# Graphic Contest#57- Izzabella and Munchkin



## mstx

The theme is 'cowgirl kitty'. Same as Allies contest

*Rules and Stuff *

Blending or any other graphics tricks are allowed. 

Both cats from picture must be in you graphic

The picture must not exceed 450x600 in pixel size (easier for everyone to see and will not stretch people's browsers). 

Use either jpg or gif format so they all show when linked. 

When submitting, please use your catforum photo gallery. Then there are no issues if your host goes down for a little while during the voting period. If they're all in the same gallery, then they'll all show up, or they all won't. 

Submissions will be accepted until Tuesday, September 2nd (two weeks) 

Only one entry per member. 

The winner of the competition picks the subject (and theme if they want one) for the next competition. 


Competitions are open to entrants of all ages and abilities. 

Entrants will not solicit votes under any circumstances. Encouraging members to join the forum in order to vote for a particular entry will be considered cheating and in such instances the entry will be disqualified. 

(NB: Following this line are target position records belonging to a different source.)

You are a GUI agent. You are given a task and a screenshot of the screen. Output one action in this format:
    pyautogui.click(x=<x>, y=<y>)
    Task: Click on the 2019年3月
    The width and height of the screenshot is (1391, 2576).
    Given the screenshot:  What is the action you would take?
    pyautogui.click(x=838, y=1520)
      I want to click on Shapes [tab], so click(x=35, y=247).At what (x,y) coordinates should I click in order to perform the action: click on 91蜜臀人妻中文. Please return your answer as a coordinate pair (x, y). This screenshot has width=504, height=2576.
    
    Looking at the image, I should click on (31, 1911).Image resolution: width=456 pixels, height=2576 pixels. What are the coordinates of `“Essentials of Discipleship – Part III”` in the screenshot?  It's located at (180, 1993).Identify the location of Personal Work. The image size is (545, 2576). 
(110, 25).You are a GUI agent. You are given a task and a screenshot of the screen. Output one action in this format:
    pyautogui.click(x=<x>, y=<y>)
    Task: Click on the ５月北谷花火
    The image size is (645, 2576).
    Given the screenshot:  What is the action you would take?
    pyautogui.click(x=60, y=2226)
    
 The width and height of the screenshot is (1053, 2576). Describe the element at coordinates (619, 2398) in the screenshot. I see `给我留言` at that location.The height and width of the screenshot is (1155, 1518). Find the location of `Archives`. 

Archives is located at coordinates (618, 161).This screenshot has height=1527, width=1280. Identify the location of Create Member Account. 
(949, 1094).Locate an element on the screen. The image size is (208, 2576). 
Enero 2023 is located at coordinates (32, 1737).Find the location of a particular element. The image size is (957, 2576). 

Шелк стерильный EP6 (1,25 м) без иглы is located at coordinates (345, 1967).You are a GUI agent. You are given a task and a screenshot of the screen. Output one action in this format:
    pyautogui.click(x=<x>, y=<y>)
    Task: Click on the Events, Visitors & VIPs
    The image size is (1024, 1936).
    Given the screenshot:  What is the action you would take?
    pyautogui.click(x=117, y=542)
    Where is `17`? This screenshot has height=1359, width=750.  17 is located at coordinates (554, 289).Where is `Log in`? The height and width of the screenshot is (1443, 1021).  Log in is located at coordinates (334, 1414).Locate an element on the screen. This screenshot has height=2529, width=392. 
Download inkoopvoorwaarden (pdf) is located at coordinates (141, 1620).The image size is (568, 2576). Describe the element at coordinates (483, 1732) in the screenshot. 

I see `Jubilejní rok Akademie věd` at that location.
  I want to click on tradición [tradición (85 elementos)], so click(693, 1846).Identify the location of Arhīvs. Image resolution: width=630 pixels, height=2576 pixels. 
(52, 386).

Users and entrants should remain respectful of their own and other entries at all times.


----------



## mstx

Is everyone ok with this one?


----------



## melysion

well i think its cute


----------



## mstx

thanks Alli

Edited:

It has come to my attention that some people have already finished the other contest that Allie was doing and would like to enter that graphic. So I will accept 10 graphics from Allies contest (#56).


----------



## Gypsy Girl

Hi, everyone! Long time no see. Here's my contribution to the contest. I hope it's ok that I did a looser interpretation of "cowgirl kitty." She looked like she was dreaming of a far-off place. Adorable cat, by the way.  










Thanks, Megan for making it open to the previous picture!


----------



## DesnBaby

I'm doing this for fun, I'm not entering and I'll work on the other graphic too  .


----------



## kitkat

Kate - Really like the colors in there.

Des - I love that Wanted theme. Why aren't you entering :?:


----------



## melysion

Both very cute graphics and I'm glad the original pic worked ok for some people after all.

Des, I look forward to what you are going to do with the other pic too.


----------



## DesnBaby

Thanks, like I said above I'm only doing it for fun.


----------



## Megan1216




----------



## mstx

One week left ladies!!!! Does anyone else have an entrie???


----------



## BoscosMum

I have started on a photo from the original thread.

My idea was very similar to what Des already posted.
With the WANTED poster.
Hmmmmm...now I am not sure what to do.


----------



## melysion

Well - Des hasnt actually entered the competition Dawn ...


----------



## BoscosMum

Here we go...


----------



## marie73

Is that sassy little cowgirl kitty winking? 

That's wonderful!!


----------



## Megan1216

BoscosMum said:


> Here we go...


 That is beautiful!


----------



## dmcwlvssr

Beautiful!!! very clever everyone


----------



## BoscosMum

Fank U berry much!


----------



## mstx

ok ppl we need more entries!! We have 3 so far!!! Remeber you can post the ones that you did for Allies contest (#56) Please lets get some more enties!!!!


----------



## Bandit_X

Here's my first contribution to the Graphics Contest:

"Campfire cowgirls"
--I tried to imagine where you would find a cat in the Old West, and the most logical place seems to be by the camp fire. Think of looking through the fire's glow at a cozy pair of cowgirl kitties, reflecting on the Old West.


----------



## LadyNeko

Wooo, I finally got Photoshop on my new computer  

Awww, someone already did the WANTED poster idea .... need new idea now XD *ponderponder*


----------



## mstx

Des isnt entring that one.....


----------



## Jeanie

LadyNeko, I'm so glad you are entering! Bandit X...Nice job!


----------



## Bandit_X

Well thank you. It's maybe the 4th time I've ever used Photoshop...


----------



## mstx

* Only Six days left till the end of the contest! Tuesdays the last day to enter your art work!  *

*Remeber that you can still use the other picture of Izzabella if you have already started that picture!!*


----------



## Megan1216

Bandit, that is really good!


----------



## mstx

We really need some more entries!!!!! Please let me know if I need to extened the deadline so we can get more people to enter


----------



## DesnBaby

Not entering, but made for fun  :


----------



## mstx

Tomorrow afternoon is the last day to put in your enteries!!! You can put in more than one if you like!! So far we have 4.


----------



## mstx

Contest is done and now for the voting in the Lounge


----------